POLİSTEN ‘ÇİN ALEYHİNE KONUŞTUN MU?’ SORUSU
Aliye’nin bahsettiği Metseydi ise halen gözaltında tutuluyor. Eşinin anlattığına göre, polisler onu Çin aleyhinde siyasi faaliyette bulunmaması konusunda ikaz etmiş ve başlarından şunlar geçmiş: “Eşim 26 yaşında. Üç senedir Sefaköy’de küçük bir atölyede çalışıyor. Zaten psikolojik sorunları var, aşırı içine kapanık. Polisler o gece saat 23.30’da evimize geldi. Bize sertçe ‘oturun’ dediler. Sonra kocama ‘sen İŞİD’çilerle konuşmuşsun, seni karakola götüreceğiz’ dediler. ‘Çin’e karşı cihat çağrısı yaptın mı?’ diye sordular, ‘yok’ dedik. Avukatımız olmadan bize kağıt imzalattılar. Polislerden biri bana ‘kocanı Çin’e geri göndereceğiz’ dedi. Ben çok korktum, neden diye sordum. Diğeri ‘hayır korkmana gerek yok, sorgu bitince geri getireceğiz’ dedi.”
”ÇİN’E İADE ETMENİN HAZIRLIKLARI YAPIYOR”
Uygurların davalarıyla ilgilenen Prof. Dr. İlyas Doğan, söz konusu durumun Türkiye ile Çin arasındaki bir iade anlaşmasının ön hazırlığı olmasından kuşkulandığını ifade ediyor.
Doğan’a göre şimdilik çevreleriyle ilişkisi olmayan, sosyal iletişimi zayıf Uygurlar tercih ediliyor. Doğan son yaşananları şöyle aktarıyor: “Genellikle gece yarısı gidiliyor evlere… Tutuklanma sebebi olarak IŞİD üyeliği gösteriliyor. Ancak tutuldukları sürece IŞİD’le ilgili hiçbir suçlama yöneltilmiyor. En yakın polis müdürlüğüne teslim ediliyorlar. Orada birkaç gün tutuluyorlar. Daha sonra geri gönderme merkezlerine kapatılıyorlar. İşte en son Kanarya karakoluna gittim ve Emine hanımla görüştüm. Bu insan psikolojik tedavi de görmüş, düşünsenize nasıl terör suçu işleyebilir? Hakkında sınır dışı kararı alınmış. Şimdilik bıraktılar.

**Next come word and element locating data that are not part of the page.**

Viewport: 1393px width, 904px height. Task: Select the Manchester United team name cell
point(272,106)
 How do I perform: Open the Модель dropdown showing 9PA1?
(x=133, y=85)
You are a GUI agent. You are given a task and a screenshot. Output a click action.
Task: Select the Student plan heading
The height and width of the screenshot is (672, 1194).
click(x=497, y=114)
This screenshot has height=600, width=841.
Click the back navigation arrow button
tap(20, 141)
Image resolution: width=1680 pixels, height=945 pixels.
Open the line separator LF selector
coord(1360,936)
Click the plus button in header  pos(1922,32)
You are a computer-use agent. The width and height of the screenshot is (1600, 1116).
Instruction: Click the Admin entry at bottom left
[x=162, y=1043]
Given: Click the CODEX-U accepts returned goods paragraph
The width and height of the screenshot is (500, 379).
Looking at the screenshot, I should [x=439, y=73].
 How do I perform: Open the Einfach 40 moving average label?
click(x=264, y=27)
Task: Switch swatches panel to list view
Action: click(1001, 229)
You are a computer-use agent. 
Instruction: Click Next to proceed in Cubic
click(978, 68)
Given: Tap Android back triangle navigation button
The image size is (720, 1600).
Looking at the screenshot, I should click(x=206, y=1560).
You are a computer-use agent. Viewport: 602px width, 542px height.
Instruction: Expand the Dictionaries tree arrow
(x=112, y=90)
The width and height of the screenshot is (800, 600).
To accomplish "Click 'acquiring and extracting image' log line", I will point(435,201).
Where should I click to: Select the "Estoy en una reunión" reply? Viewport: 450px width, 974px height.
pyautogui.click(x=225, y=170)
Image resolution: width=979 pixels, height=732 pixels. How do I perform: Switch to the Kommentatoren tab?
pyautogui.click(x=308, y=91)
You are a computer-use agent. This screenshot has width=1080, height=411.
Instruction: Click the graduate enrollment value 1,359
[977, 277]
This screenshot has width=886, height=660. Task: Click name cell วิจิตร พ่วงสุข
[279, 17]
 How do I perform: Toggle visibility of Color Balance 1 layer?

Abdullah da Kanarya karakolunda tutuluyor. Dosyasını göstermiyorlar. Ama onun hikayesinin de diğerlerinden çok farklı olmadığını tahmin ediyorum. Terör diye gözaltına aldığınız insanlara en azından terörle bağlantılı bir suçlama yöneltmek gerekiyor. Böyle bir şey yok. Bu insanlar paketlenip geri gönderme merkezlerine kapatılıyorlar. Ben bunun Çin ile Türkiye arasındaki iade anlaşmasının bir ön hazırlığı olmasından kuşkulanıyorum.”
”UYGURLAR 2017’DEN BERİDİR RAHATSIZ”
Doğu Türkistan İnsan Hakları Derneği Genel Sekreteri Nureddin İzbasar ise TEM polisinin gözaltına aldığı Uygurların dosyalarına bakmanın zor olduğuna dikkat çekiyor.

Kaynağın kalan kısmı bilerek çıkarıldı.